СПИСОК ЗАДАНИЙ
**a)** Можете дословно повторить отрывок из текста о колымском золоте, начиная со слов «Русские золотопромышленники, конечно, завершили» и заканчивая словами «килограмма в год.»?
**b)** Как продолжится текст о колымском золоте после его последнего предложения? Допишите следующую часть.

ФРАГМЕНТ ТЕКСТА

##########

В 1899 году американские золотоискатели открыли богатые залежи золота у мыса Нома, напротив Чукотки. Это подталкивало американцев пробраться на поиски золота и на Колыму. И чтобы не дать американцам подступиться к Колыме, в 1900 – 1901 годах туда, были, направлены, две русские экспедиции, одна из них под командой горного инженера К. И. Богдановича, которая нашла золотоносную породу во многих местах Чукотского полуострова.
Проходили годы, но организовать дальнейшие поиски золота и его промышленную добычу на Колыме не удавалось. Однако, как пишет Е. К. Устиев в книге «У истоков золотой речки» (1977) «в начале 1900 – х годов на Колыме мыли золото. Этим занимались беглые солдаты, скрывавшиеся от военно – полевого суда».
Русские золотопромышленники, конечно, завершили бы поиски золота на Колыме и организовали его промышленную добычу. Но в России произошли разрушительные события, большевики совершили вооруженный переворот и захватили государственную власть, приостановив не только поиски золота, но и его промышленную добычу. Большевики, движимые классовыми предрассудками, развязали истребительную, кровопролитную гражданскую войну, и принялись за национализацию частной собственности в российской золотодобывающей промышленности, всячески ее уничтожая. И добились своего. Если накануне революции, в 1910 – 1917 годах, в России ежегодно добывалось в среднем 55 тонн 188 килограммов золота, то в 1920 – 1924 годах, в период самого бурного большевистского беспредела, золотодобыча сократилась в 8, 5 раза, составляя в среднем 6 тонн 484 килограмма в год.

##########

ПРЕДОСТАВЛЕННЫЕ ЗАПИСИ
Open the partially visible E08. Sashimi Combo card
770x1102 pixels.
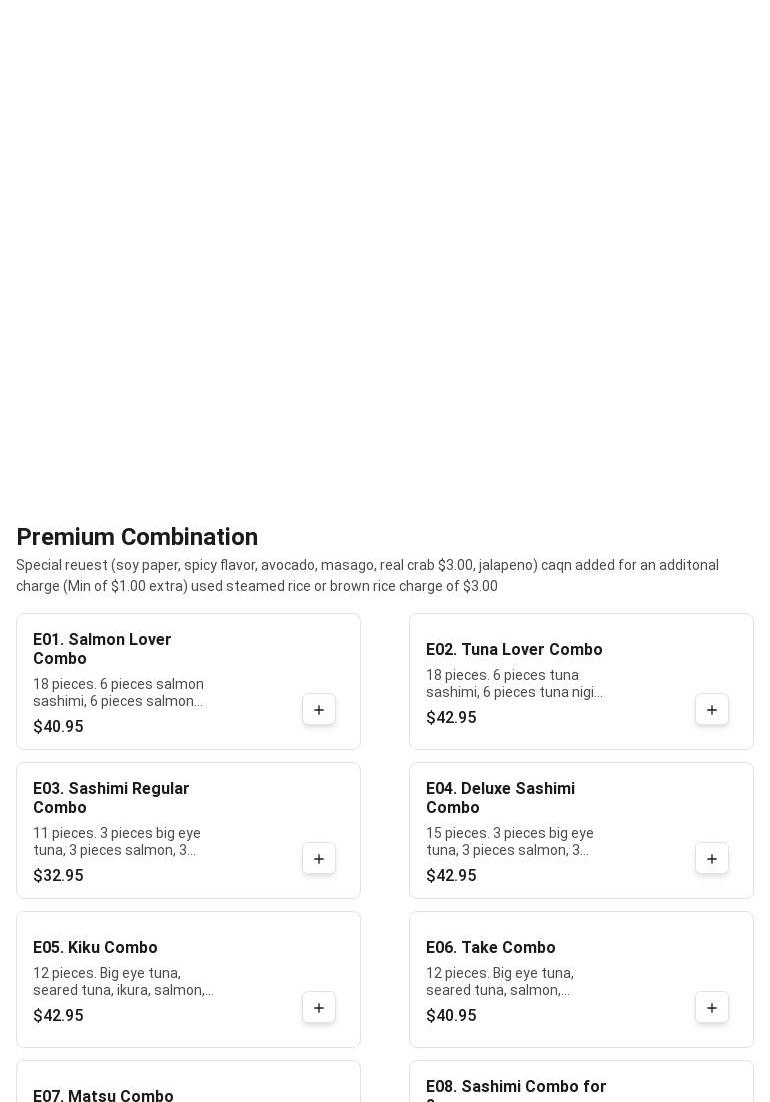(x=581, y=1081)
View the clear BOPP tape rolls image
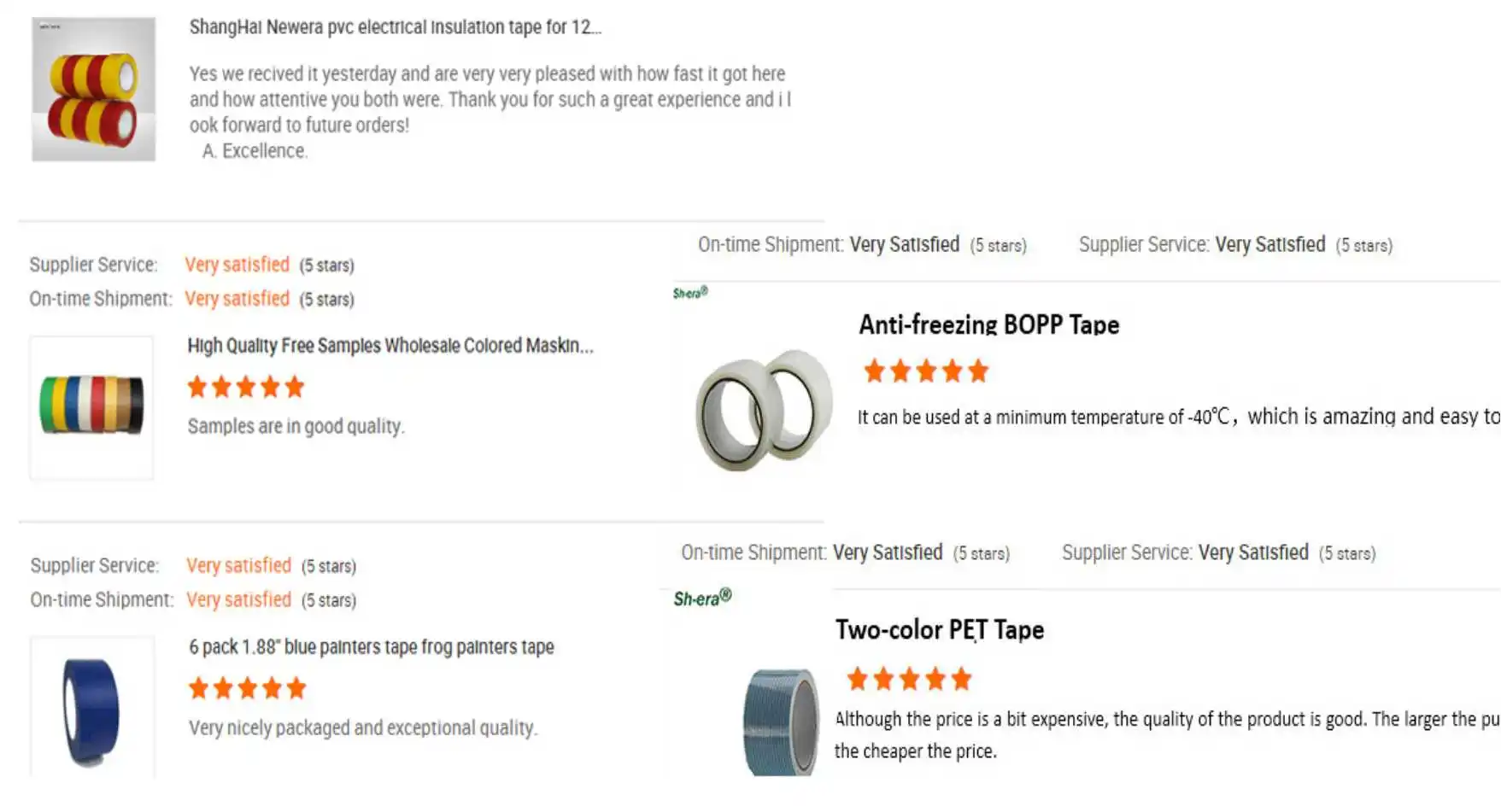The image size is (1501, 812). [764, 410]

##########

ОТВЕТЫ К ЗАДАНИЯМ
**a)**
Русские золотопромышленники, конечно, завершили бы поиски золота на Колыме и организовали его промышленную добычу. Но в России произошли разрушительные события, большевики совершили вооруженный переворот и захватили государственную власть, приостановив не только поиски золота, но и его промышленную добычу. Большевики, движимые классовыми предрассудками, развязали истребительную, кровопролитную гражданскую войну, и принялись за национализацию частной собственности в российской золотодобывающей промышленности, всячески ее уничтожая. И добились своего. Если накануне революции, в 1910 – 1917 годах, в России ежегодно добывалось в среднем 55 тонн 188 килограммов золота, то в 1920 – 1924 годах, в период самого бурного большевистского беспредела, золотодобыча сократилась в 8, 5 раза, составляя в среднем 6 тонн 484 килограмма в год.

**b)**
Золотой запас в России накапливался десятилетиями, характеризуя ее экономическое и финансовое могущество. Большевикам достался увесистый золотой пирог, весом 1338 тонн. Захватив власть, большевики в первую очередь насытились этим пирогом вдоволь. И золотые запасы России бесследно исчезали из банков, словно вода из дырявой бочки. В 1918 – 1922 годах большевики выплатили кайзеровской Германии по условиям унизительного Брест – Литовского договора в качестве контрибуции солидную долю русского золота, похитили часть золотого запаса перед отправкой его в Казань, переправили золото на случай падения своей власти в Америку и выкрали часть драгоценного металла из банков Урала и Сибири, и все это составило общим весом более 1400 тонн золота. Немало золота большевики положили и на личные счета в зарубежные банки, пустили на содержание Коминтерна. Несчетное количество золота бесследно исчезло через ВЧК – ГПУ и Гохран. Передел России большевиками обернулся тем, что еще около 492 тонн русского золота она потеряла, треть которого (колчаковского) осела в банках Англии, Японии, США. Накануне октябрьского переворота в 1917 году в Российском государственном банке имелся большой запас и денежной золотой наличности – 1 миллиард 292 миллиона золотых рублей. Большевики, создавая специальные реквизиционные отряды, вовсю грабили национальные, государственные банки, и к весне 1919 года денежной золотой наличности в них осталось всего половина.
Большевики ожесточенно боролись за удержание своей власти, проливая людскую кровь. Они не только расхищали национальный, государственный золотой запас, но и нещадно уничтожали людской и промышленный потенциал, насильственно насаждая ненавистную коллективизацию в деревне, вырубив под корень российское крестьянство, и безумную ускоренную индустриализацию в городе. Сталин, зная финансовое состояние страны, видел, что если в создаваемой им красной империи не будет золотого запаса, и казна будет пустовать, как «лунный кратер», то она скоро экономически рухнет. И начался лихорадочный грабеж населения страны: большевики, устроив еще раз перетряску всему населению на золотую наличность, и, опустошив религиозные храмы, однако поняли, что таким способом создать золотой запас, практически не удастся, и ринулись на поиски драгоценного металла в неведомые края.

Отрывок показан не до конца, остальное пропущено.